(CNN) — He was just 18 years old when he got the news. It was the summer before his senior year in high school.
“I had a fever of 103,” Bryan Seth Johnson said. “My body was hurting; I wasn’t eating, couldn’t hold down food. I just felt weak all the time.”
He went to the hospital, told them he was having difficulty swallowing and was treated for tonsillitis. But he didn’t have tonsillitis.
Johnson had the human immunodeficiency virus, better known as HIV.
“I was basically in shock, because the guy I got HIV from works in the HIV-prevention field,” Johnson recalled. “He deleted me from Facebook and basically cut all communication out.”
At the time, Johnson was getting tested for sexually transmitted diseases every three months at SMYAL, an organization dedicated to supporting lesbian, gay, bisexual and transgender and questioning youth in Washington. Johnson says he generally practiced safe sex, but once, when he was under the influence, he had unprotected sex.

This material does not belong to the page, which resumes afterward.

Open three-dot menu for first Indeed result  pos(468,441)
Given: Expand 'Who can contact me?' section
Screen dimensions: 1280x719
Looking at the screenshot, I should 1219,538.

Still, “I was in denial at the time. I thought it might be a false test.”
So he got retested. He remembers the date: September 16. The result was the same.
“The bus ride home was so quiet. Even though there was a whole bunch of noise around me, I blocked everything out.”
At home, he could not tell his mother; her baby brother had died of AIDS complications two years before Johnson was born.
One in a million
At the 20th International AIDS Conference in Melbourne, Australia, this week, young people from over 50 countries gathered to make sure the issues of their generation were heard.
The numbers are quite startling.
Globally, 5 million young people between the ages of 15 and 24 are living with HIV. They represent 41% of all new infections. About 2,500 young people become infected every day, according to Advocates for Youth, an organization that works here and in developing countries.
In the United States, 26% of all new HIV infections are among young people ages 13 to 24, according to the Centers for Disease Control and Prevention. Most new infections are among young gay and bisexual males.
Yet only one in five high school students has been tested for HIV, according to a new CDC report (PDF) on sexual risk behaviors, though 47% percent are sexually active. Although the majority of these teens report using condoms, those numbers are decreasing, said Dr. Stephanie Zaza, director of the CDC’s Division of Adolescent and School Health.
“Teens are unaware of their risk of HIV and how to protect themselves,” Zaza said. “As parents and health professionals, and as educators, we need to take responsibility to help them learn about HIV.”
‘We know what works’
A staggering 60% of youths with HIV in the United States don’t know that they are infected, which leads us to an even more troubling statistic: In 2011, about 3,000 young people in this country were diagnosed with AIDS, an increase of 29% since 2008.
“That makes me sick to my stomach,” said Adam Tanner, executive director of Metro TeenAIDS in Washington. “I’m horrified. I think we’re in a moment now where there is more complacency around HIV.”
Metro TeenAIDS is a community health organization working with young people to end HIV/AIDS. It’s where Johnson went to be retested, and after his diagnosis, he began volunteering with the group. Tanner says two-thirds of Metro TeenAIDS’ clients who come in for testing have had unprotected sex in the past year.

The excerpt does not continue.